The call sign CKON is a reference to the Mohawk word "sekon" (or "she:kon"), which means "hello" in English.

While the station uses a call sign that would give the impression of being a licensed Canadian station, according to an article from the Canadian Journal of Communication, it is not, and there is no record of the station being licensed by the Canadian Radio-television and Telecommunications Commission (CRTC), or by the United States Federal Communications Commission (FCC). As such, official technical information about the station is unavailable; however, the station is reported to use 10,000 watts of effective radiated power, and its transmitter site is reported as being located on the Canadian side of the border, in St. Regis (part of the Quebec portion of the reserve). The building CKON is housed in is located on the Canada-United States border. CKON's tower is located on the US portion of the reserve. The station is licensed by a proclamation from the Akwesasne Mohawk Nation given via the Mohawk Nation Council of Chiefs. It is the only radio station in North America operating under the exclusive jurisdiction of an aboriginal government. Its founding board consisted of the following members: Frank David, Brian Cole, Salli Benedict, Lloyd Benedict, Diane Lazore, Doug George-Kanentiio and Francis Boots.

==History==
The Akwesasne Communications Society was formed in May 1982. The founding members of the ACS were: Diane Lazore, Francis Boots, Salli Benedict, Lloyd Benedict, Doug George-Kanentiio, Frank David and David Brian Cole. After two years of development CKON-FM went on the air on October 1, 1984, from its temporary facility on Cornwall Island. A permanent facility was built in St. Regis in 1988 with part of the broadcasting studios south of the 45th parallel (the border between Canada and the United States) and the administrative offices north of that line.

==Programming==
CKON-FM has a country music format, but also has adult contemporary music during evenings and oldies on Sundays. CKON-FM also strives to play local and nationwide Native artists. CKON-FM broadcasts in English and Kanien'keha, the language of the Mohawks.

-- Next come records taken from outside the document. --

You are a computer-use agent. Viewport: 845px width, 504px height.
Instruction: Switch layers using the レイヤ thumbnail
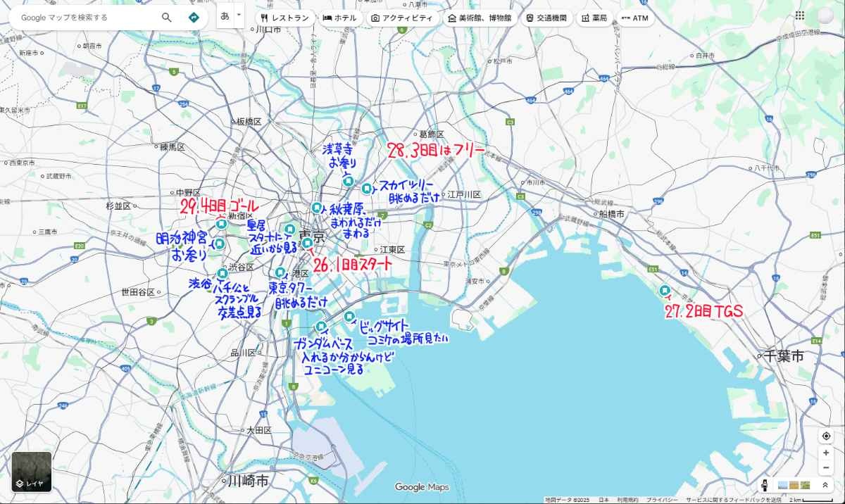click(32, 472)
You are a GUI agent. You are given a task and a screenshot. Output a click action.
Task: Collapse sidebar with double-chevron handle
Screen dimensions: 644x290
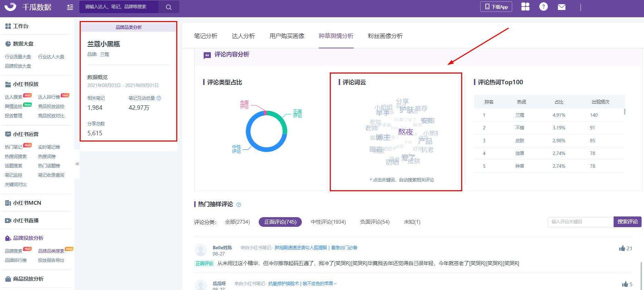point(77,164)
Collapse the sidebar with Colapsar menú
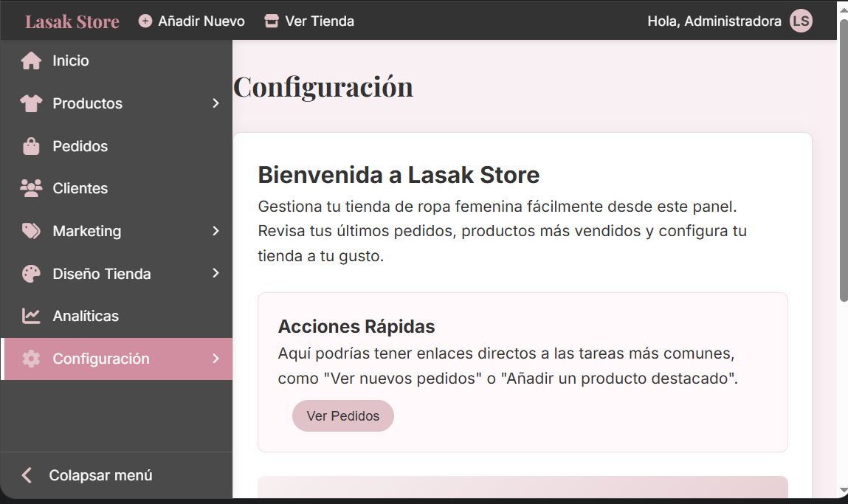The height and width of the screenshot is (504, 848). pyautogui.click(x=89, y=475)
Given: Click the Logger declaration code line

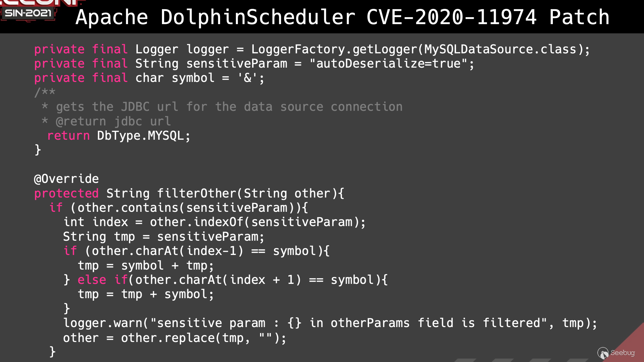Looking at the screenshot, I should [312, 50].
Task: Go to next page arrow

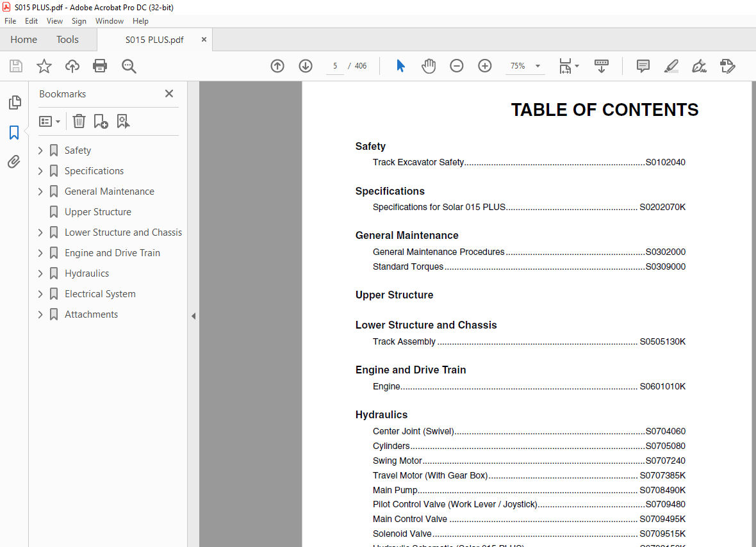Action: click(x=306, y=66)
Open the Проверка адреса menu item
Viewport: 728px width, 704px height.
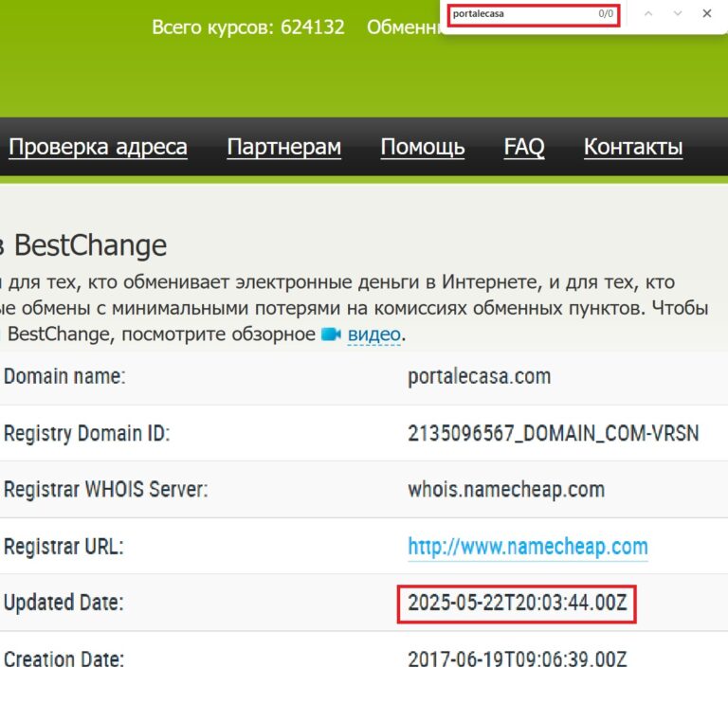tap(98, 147)
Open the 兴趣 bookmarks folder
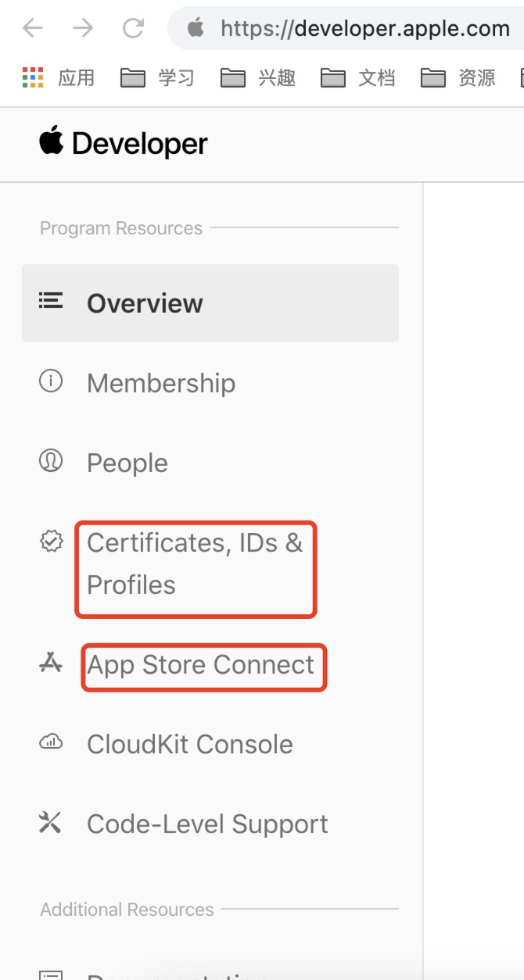The width and height of the screenshot is (524, 980). (x=257, y=77)
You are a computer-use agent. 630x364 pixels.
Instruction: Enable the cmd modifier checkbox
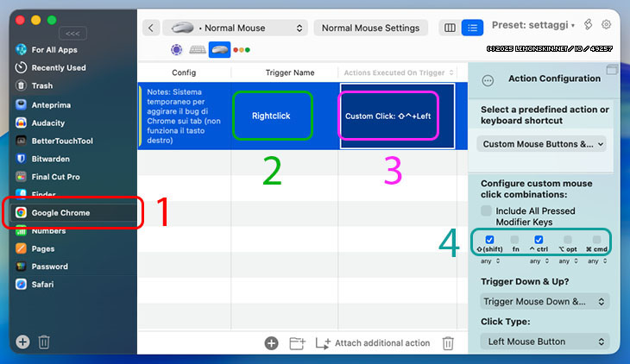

Other programming include an All-Mohawk program hosted by Teddy Peters on featuring native music along with other popular songs of all genre, plus a weekday Mohawk Language Lesson program, after the local news and community announcements.

In addition to music and discussion programming, CKON is also the official broadcaster of Cornwall Colts Junior-league ice hockey. It also airs weather updates provided by Plattsburgh, New York NBC affiliate, WPTZ.